(Saved data entries)
═══
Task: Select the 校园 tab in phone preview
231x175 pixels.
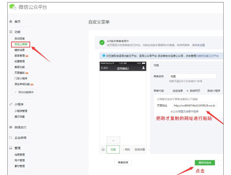Action: click(113, 149)
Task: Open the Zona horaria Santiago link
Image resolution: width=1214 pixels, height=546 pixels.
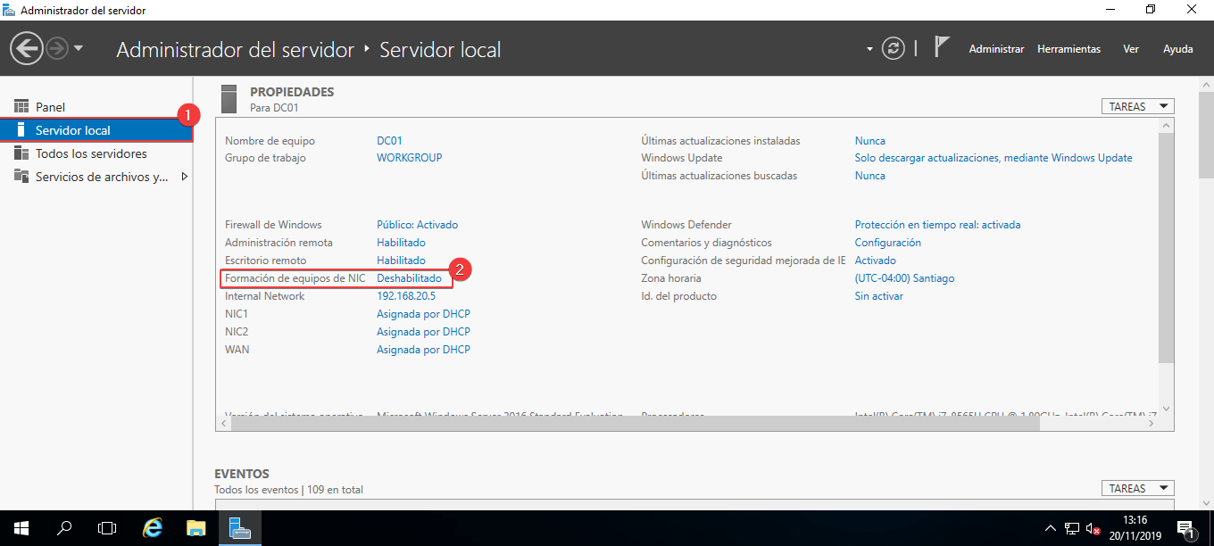Action: (x=904, y=277)
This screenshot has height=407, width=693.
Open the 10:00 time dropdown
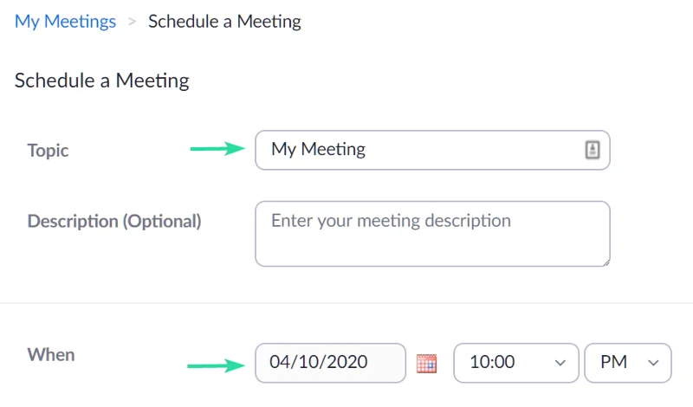tap(515, 363)
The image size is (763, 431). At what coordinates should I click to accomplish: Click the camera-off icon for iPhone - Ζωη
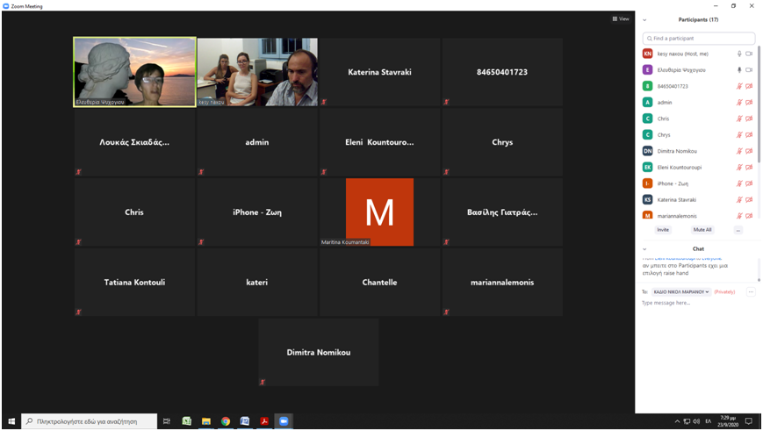(x=749, y=183)

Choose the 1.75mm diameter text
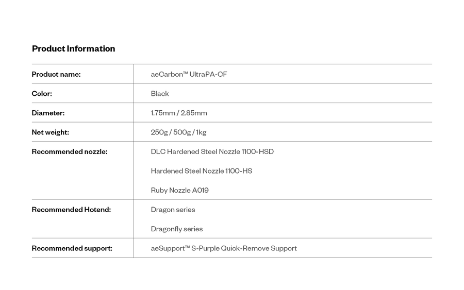pos(162,113)
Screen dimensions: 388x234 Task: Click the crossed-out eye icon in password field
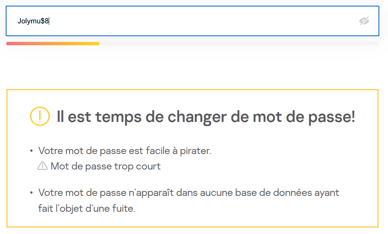click(x=364, y=21)
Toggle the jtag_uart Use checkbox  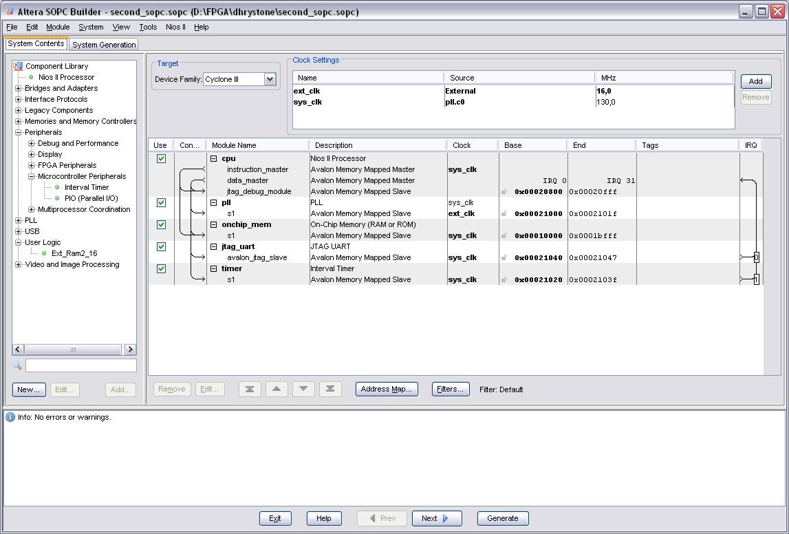tap(161, 247)
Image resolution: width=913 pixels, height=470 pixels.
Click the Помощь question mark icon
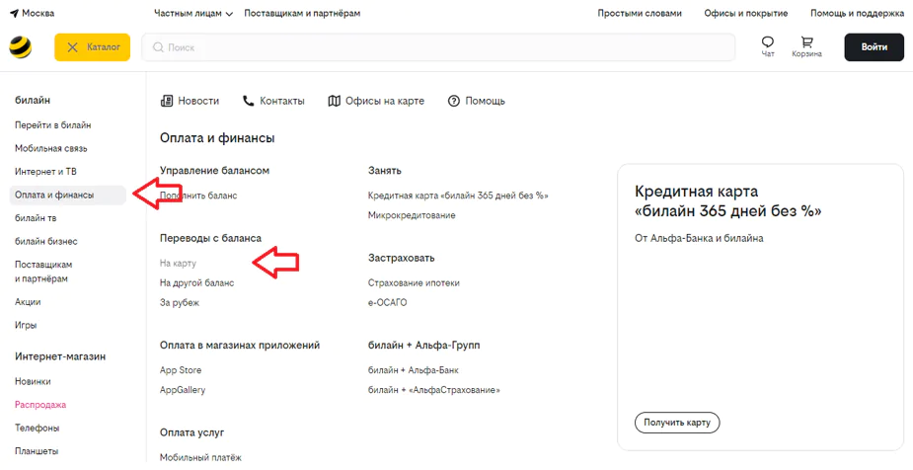tap(454, 101)
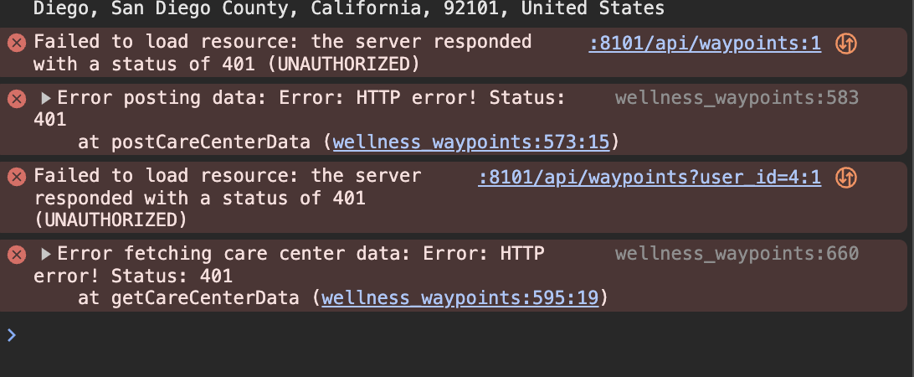This screenshot has height=377, width=914.
Task: Open :8101/api/waypoints?user_id=4:1 link
Action: pyautogui.click(x=650, y=177)

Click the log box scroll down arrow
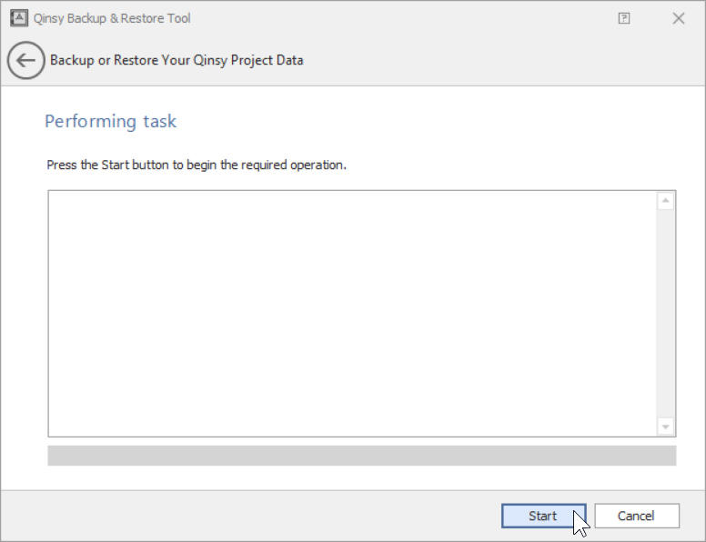tap(665, 427)
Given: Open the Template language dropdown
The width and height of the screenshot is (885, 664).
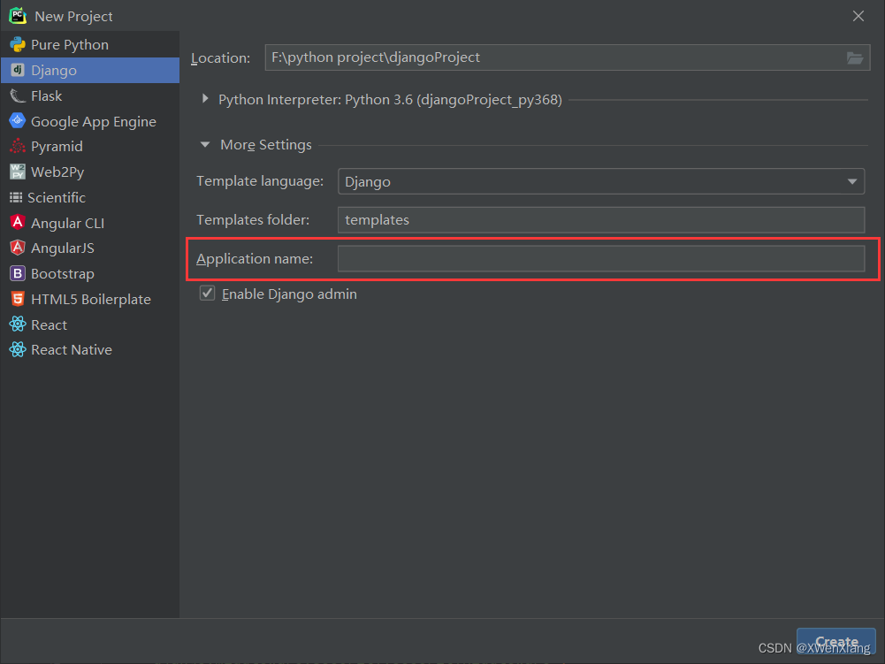Looking at the screenshot, I should tap(851, 181).
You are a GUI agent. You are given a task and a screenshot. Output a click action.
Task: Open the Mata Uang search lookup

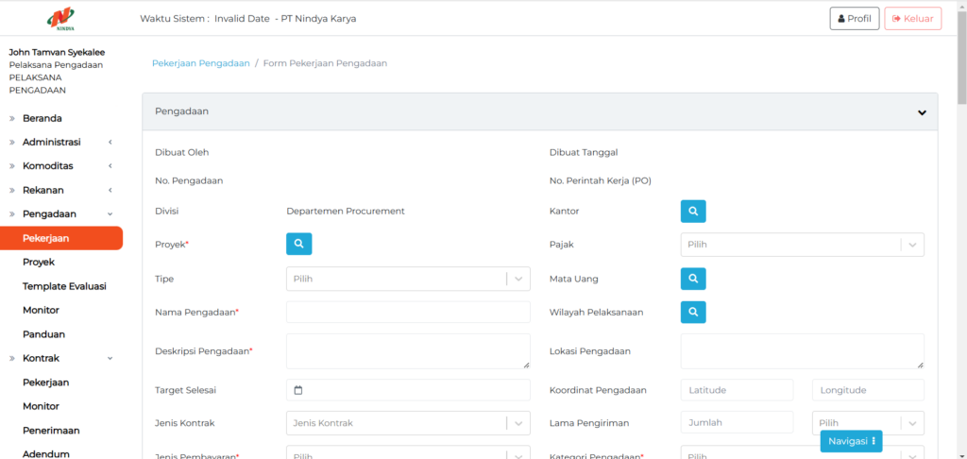pyautogui.click(x=693, y=279)
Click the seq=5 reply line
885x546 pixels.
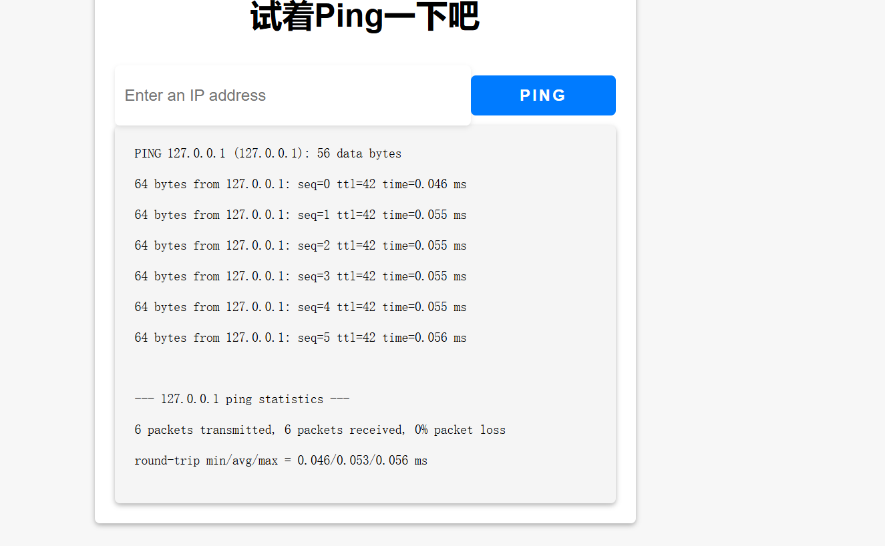click(x=300, y=338)
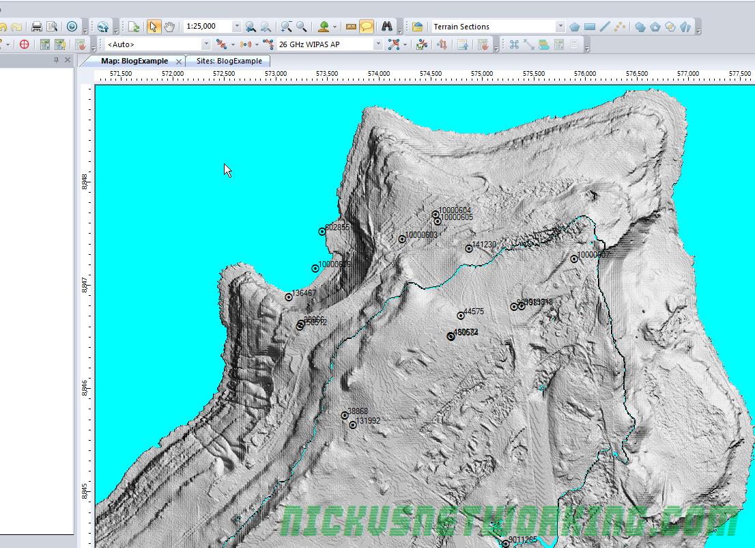Click site marker 141230 on the map
The width and height of the screenshot is (755, 548).
tap(469, 249)
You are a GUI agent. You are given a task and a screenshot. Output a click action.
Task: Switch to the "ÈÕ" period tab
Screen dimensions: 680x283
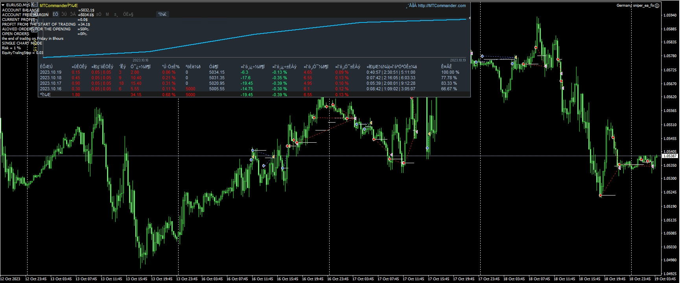[55, 14]
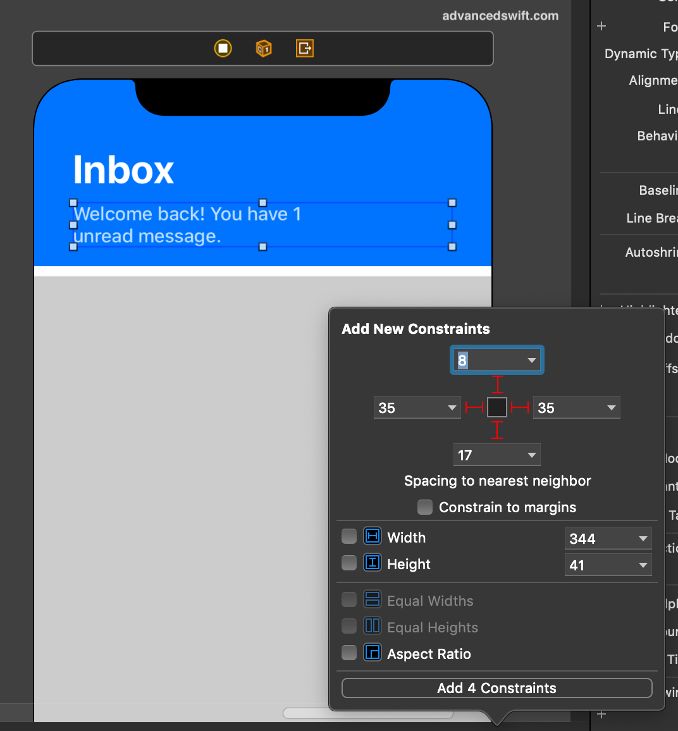The width and height of the screenshot is (678, 731).
Task: Click the orange editor exit icon in toolbar
Action: coord(305,48)
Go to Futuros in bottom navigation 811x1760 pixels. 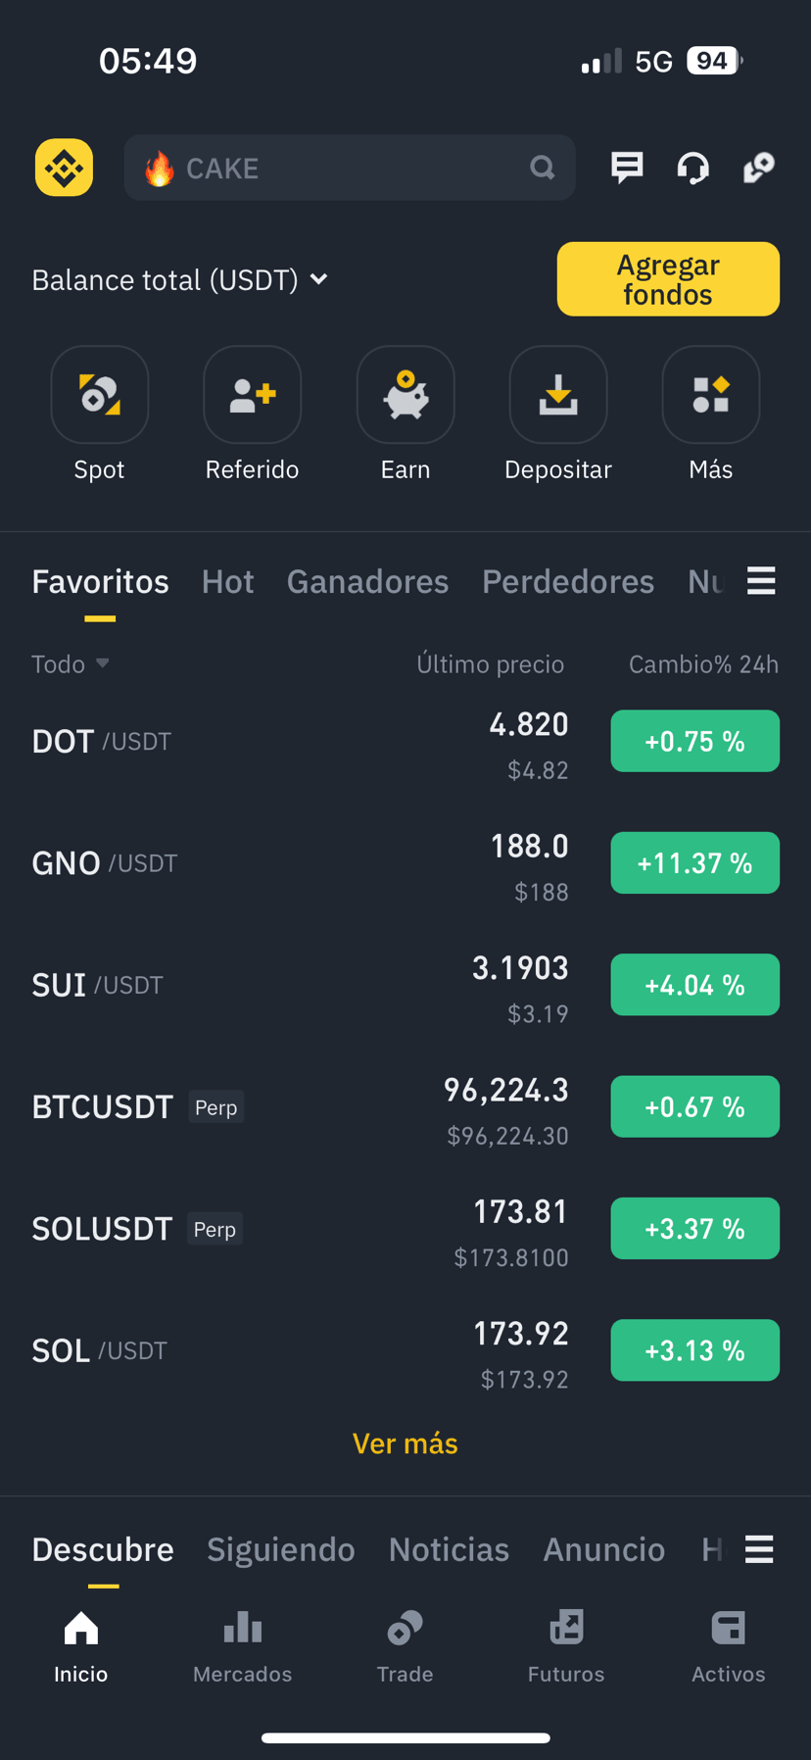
═══
Print nothing except the lines above from the one containing "Task: Open the Mata Uang search lookup" down to the one containing "Task: Switch to", both included, exactly as written and free of pictures.

Task: Open the Mata Uang search lookup

pyautogui.click(x=693, y=279)
Click the seq=5 reply line
885x546 pixels.
click(x=300, y=338)
Click site marker 141230 on the map
The width and height of the screenshot is (755, 548).
tap(469, 249)
You are a GUI agent. You are given a task and a screenshot. Output a click action.
Task: Switch to the "ÈÕ" period tab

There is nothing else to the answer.